Maintaining Your Health And Fitness At Any Age
We all want to keep fit and healthy, but as we age, sometimes it gets more difficult to carry out strenuous exercises, but you can still keep your body moving by going for a brisk 20 minute walk and trying to increase the length of the walk over a period of time. Also, when you perform an exercise, just try and do a little more each time and over a period of time, this will make a big difference to your health and your body.
Don’t overdo it though as you are likely to pull muscles, just do what you can and increase the exercise or repetitions over time.
A complete fitness program should include the following:
Aerobic exercise
Walking, jogging, cycling, swimming and dance exercise are good ones to try. Aerobic exercise works the large muscles in your body, benefitting your cardiovascular system – and your weight.
Work up to getting 20 or more minutes per session, three or four days a week. Make sure you can pass the ‘talk test’ which means exercising at a pace that lets you carry on a conversation.
Strength training
Lifting hand weights improves your strength and posture, maintains bone strength, reduces the risk of lower back injury and also helps you tone.

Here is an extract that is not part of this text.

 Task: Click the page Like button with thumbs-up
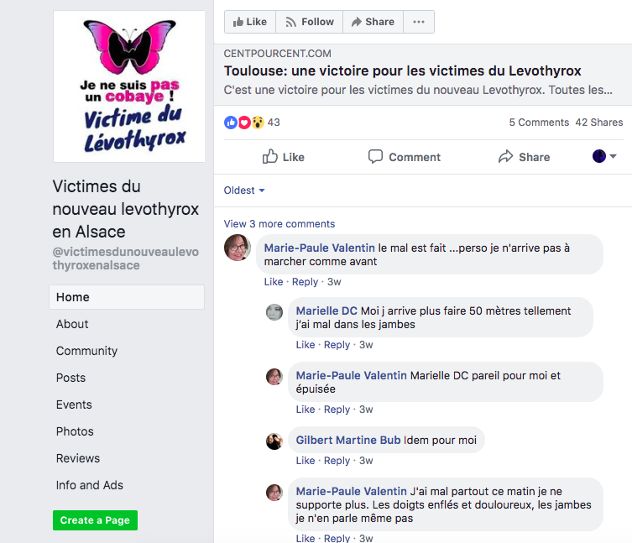[x=250, y=22]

Start with a hand weight that you can comfortably handle for eight repetitions. Gradually add more repetitions until you can complete twelve.
Stretching
Stretching exercises help maintain flexibility and range of motion in joints. They also reduce the risk of injury and muscle soreness. Yoga and Pilates are good forms of stretching exercise; they build core body strength and increase stability.
Good Nutrition
We can also increase our energy by giving our bodies the best nutrition possible and this is undoubtedly from fruit and vegetables. Experts recommend that we have at least 5 a-day of fruit and vegetables in order to give our bodies the essential nutrients we need, but sometimes it is not easy to do this and now this recommendation has been increased from 5 a-day to 7-9.